Porto solo la mia esperienza che, come successo ad alcuni, nasce dalla difficoltà di stendere un cavo di rete lungo tre piani di un edificio.
Prima utilizzavo le powerline con prestazioni molto deludenti e dopo averne provate diverse (mai superati i 30 Mbit). Finchè avevo la connessione a 100 Mbit mi sono accontentato, ma con l'arrivo della fibra 2.5 non ho ritenuto più accettabile la situazione.
Ho quindi preso due apparati MoCa 2.5 che lavorano solo in banda D e li ho collegati all'impianto TV (casa singola con antenna TV dedicata). Gli endpoint sono un router da una parte (porta eth 1Gb/s) e un access point wifi 6 dall'altra.
Sarò stato fortunato, ma ha funzionato tutto al primo colpo senza dover intervenire sull'impianto TV e con prestazioni ottime.
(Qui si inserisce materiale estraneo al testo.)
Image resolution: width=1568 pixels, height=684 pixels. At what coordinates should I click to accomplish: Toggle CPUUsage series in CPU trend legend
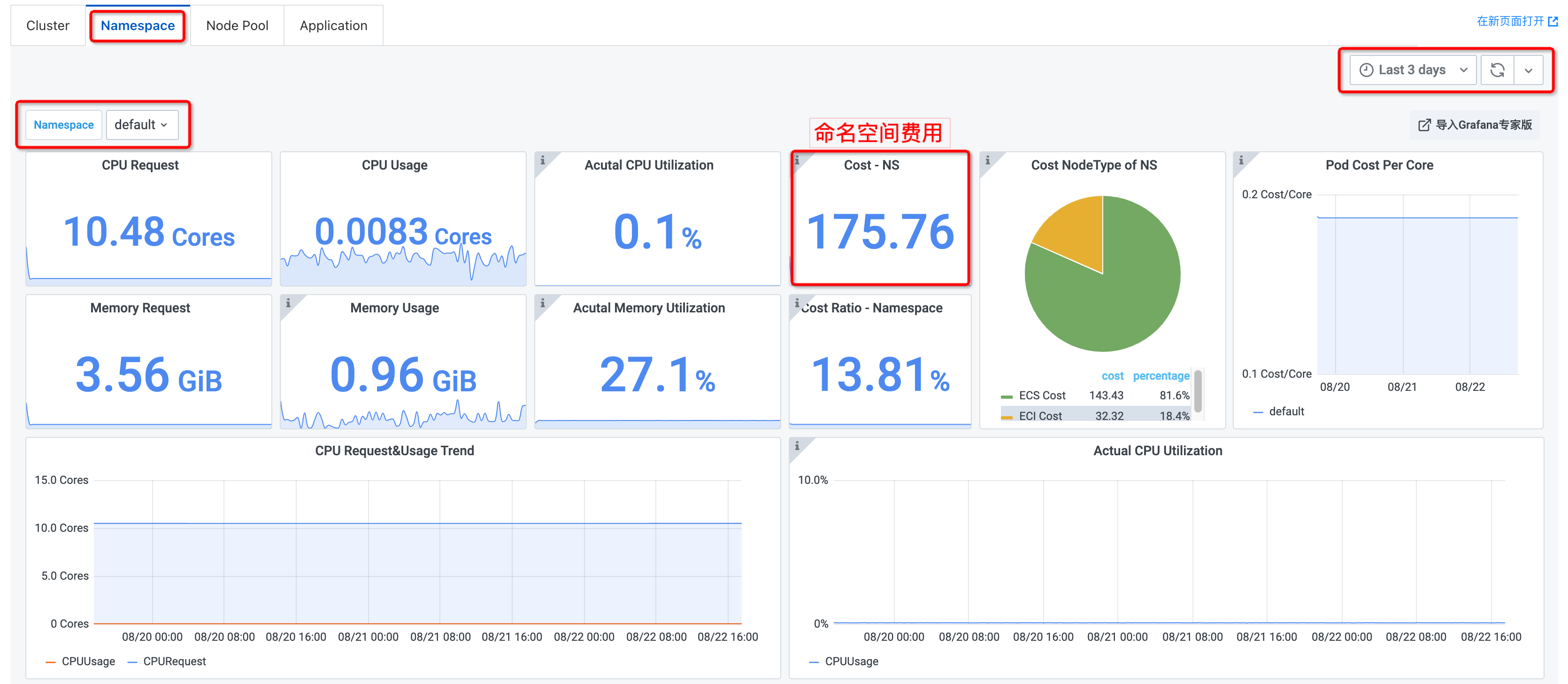(x=88, y=661)
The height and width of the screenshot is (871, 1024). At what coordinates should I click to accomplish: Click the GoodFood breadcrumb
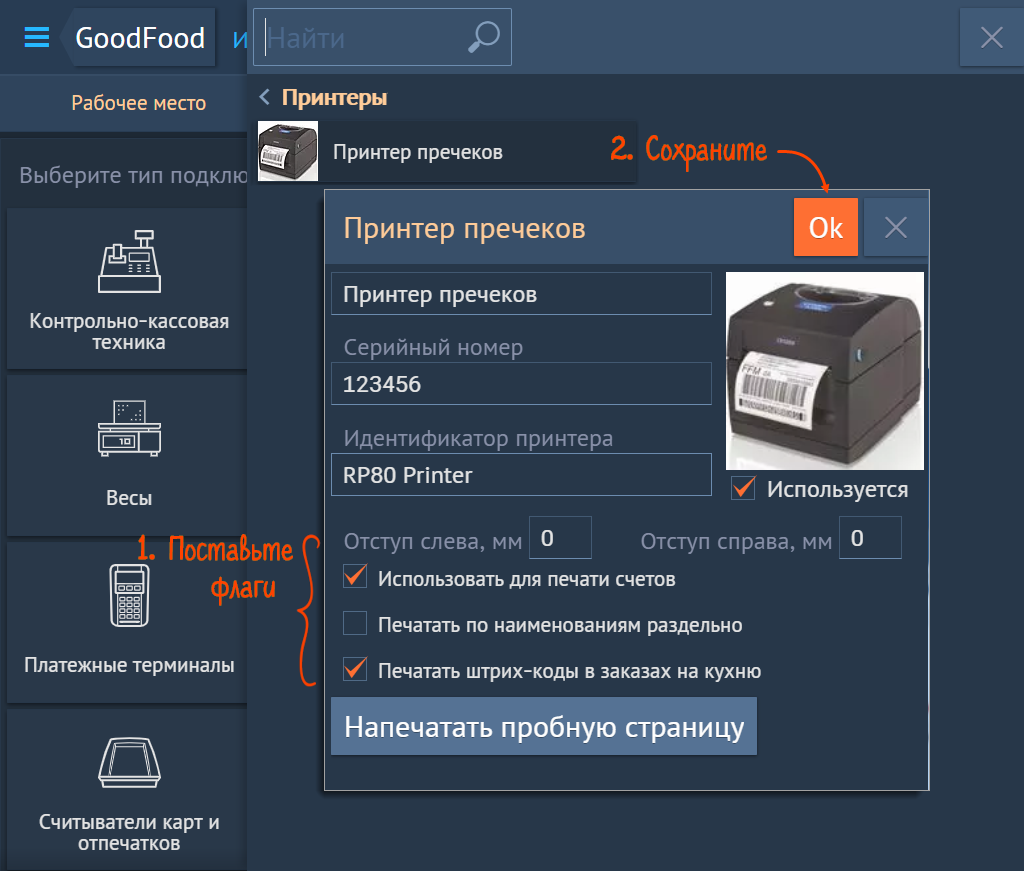(x=140, y=39)
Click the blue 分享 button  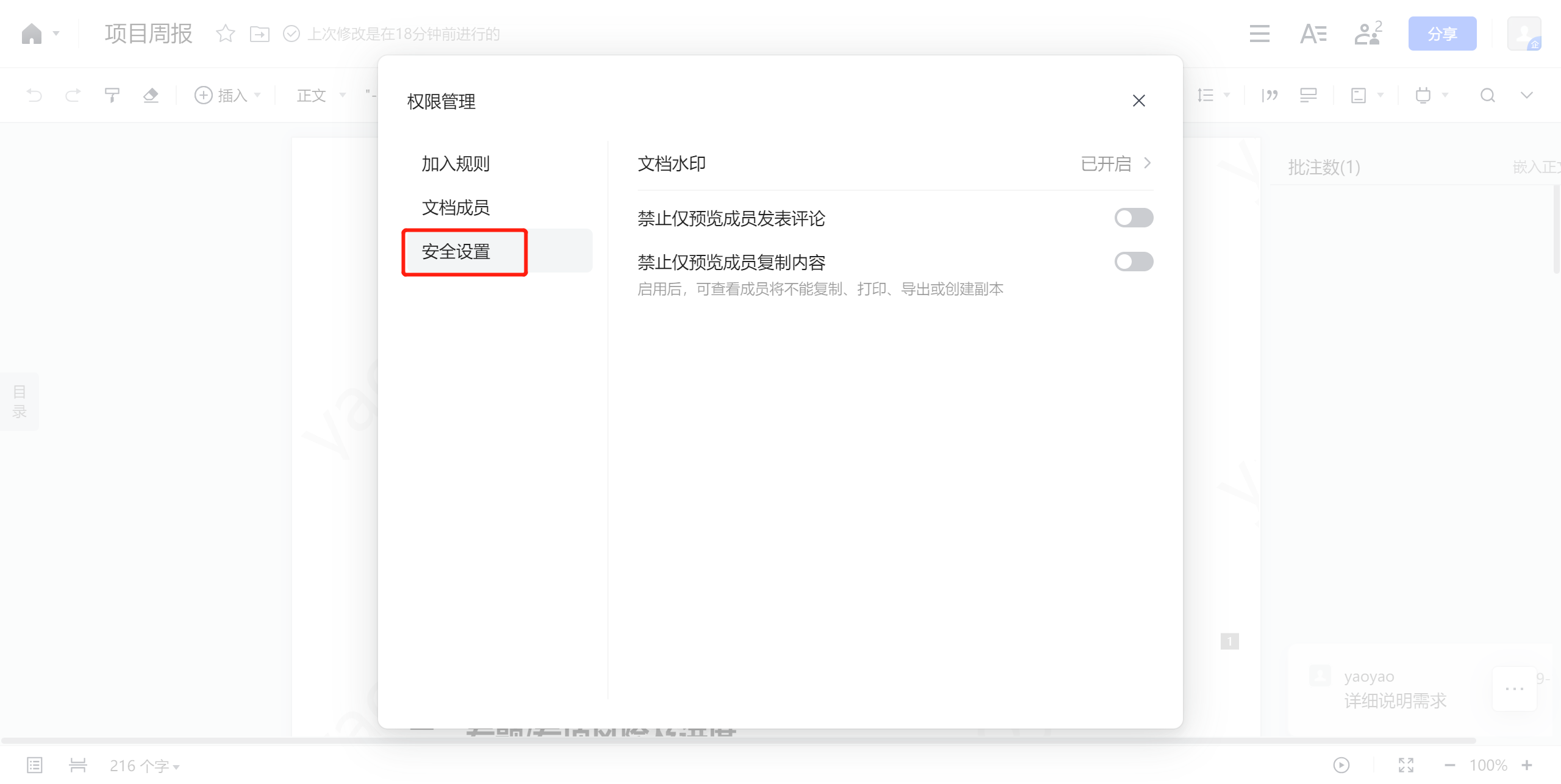tap(1442, 34)
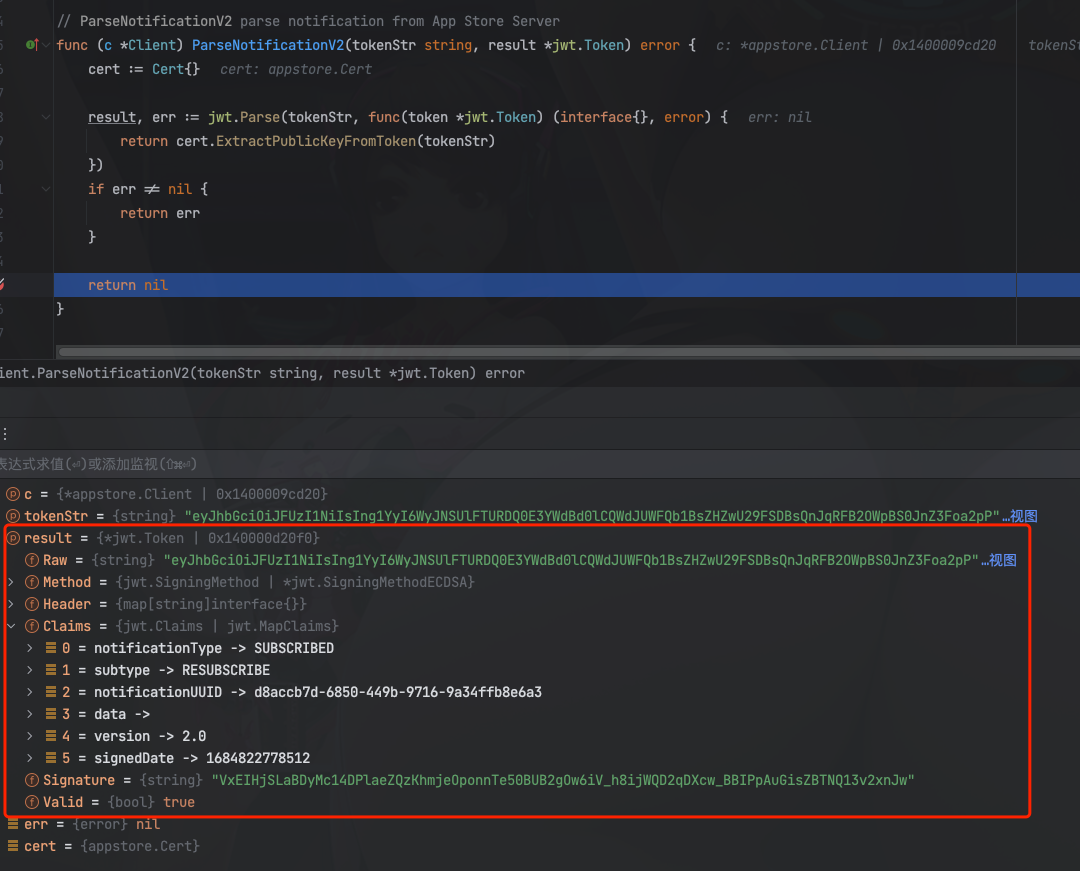Click the field icon next to the Raw variable

point(31,559)
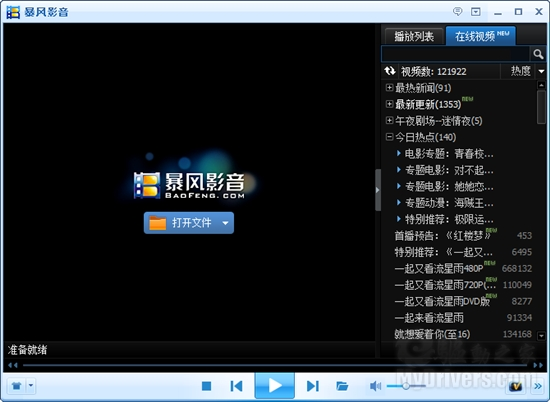Image resolution: width=550 pixels, height=402 pixels.
Task: Open the 热度 sort dropdown
Action: (x=541, y=71)
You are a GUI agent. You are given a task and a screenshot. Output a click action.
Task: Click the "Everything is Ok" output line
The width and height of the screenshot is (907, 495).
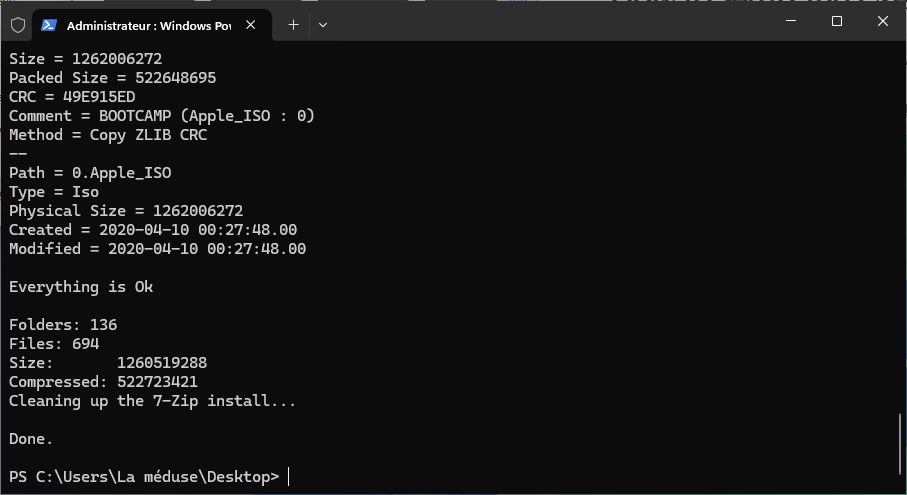tap(81, 287)
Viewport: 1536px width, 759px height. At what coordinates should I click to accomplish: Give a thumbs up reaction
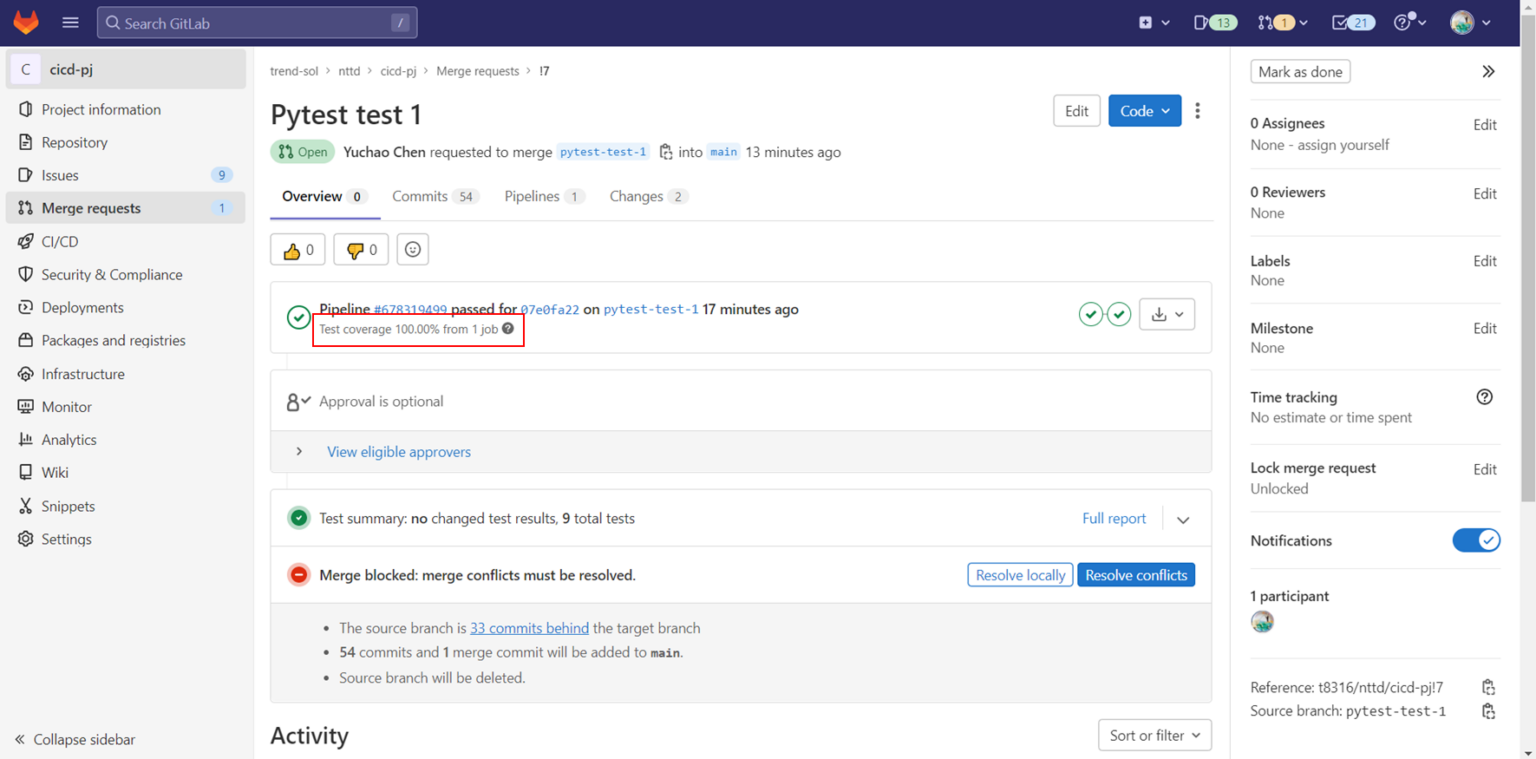(x=297, y=249)
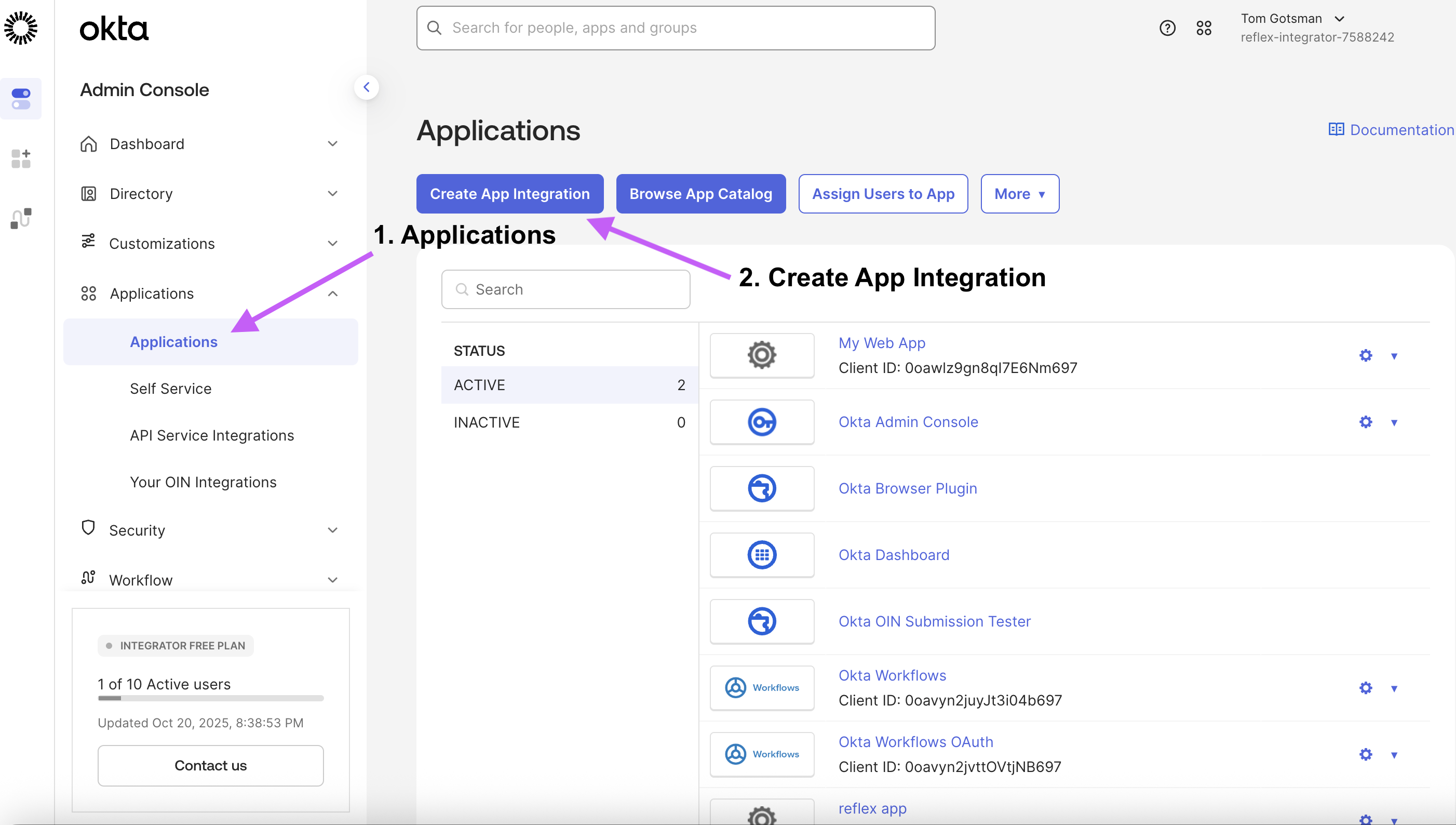
Task: Filter by ACTIVE status
Action: pyautogui.click(x=569, y=385)

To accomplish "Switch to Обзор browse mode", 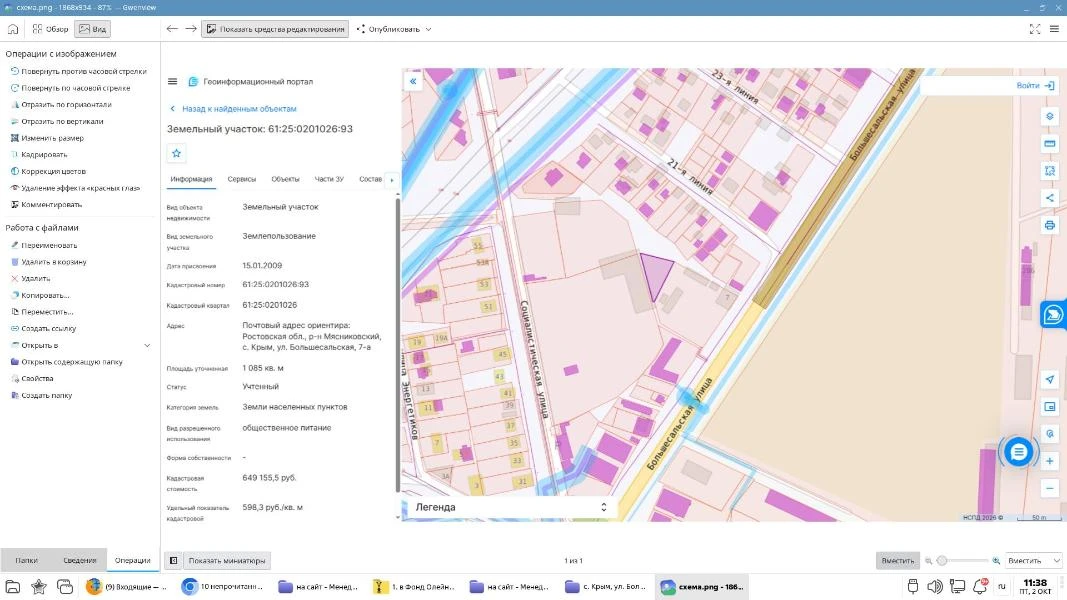I will click(50, 29).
A meno della gestione degli indirizzi IP dei dispositivi, non ho dovuto neanche modificare le impostazioni predefinite degli apparati: li ho collegati e hanno funzionato immediatamente.
Questi sono i data rate mostrati sull'interfaccia web dei dispositivi MoCa e vanno così interpretati:
"This screen displays the current link status (PHY rate in Mbps) of each coax bridge relative to other nodes on the coax network.This data rate is an average of the Tx and Rx data rates between bridges."

A mio avviso rimangono prodotti di nicchia e a volte non troppo curati: i miei dispositivi presentano una interfaccia web piuttosto primitiva e i valori delle frequenze sono espressi in esadecimale.
Mi rimane solo un dubbio: non uso il satellite e i canali dvb-t hanno segnale debole. In linea teorica non dovrebbero esserci sovrapposizioni di frequenze dato che i mei dispositvi operano solo in banda D.
Non ho chiamato l'antennista, ma credo sia più probabile che sia l'antenna da sistemare che non un problema di impianto.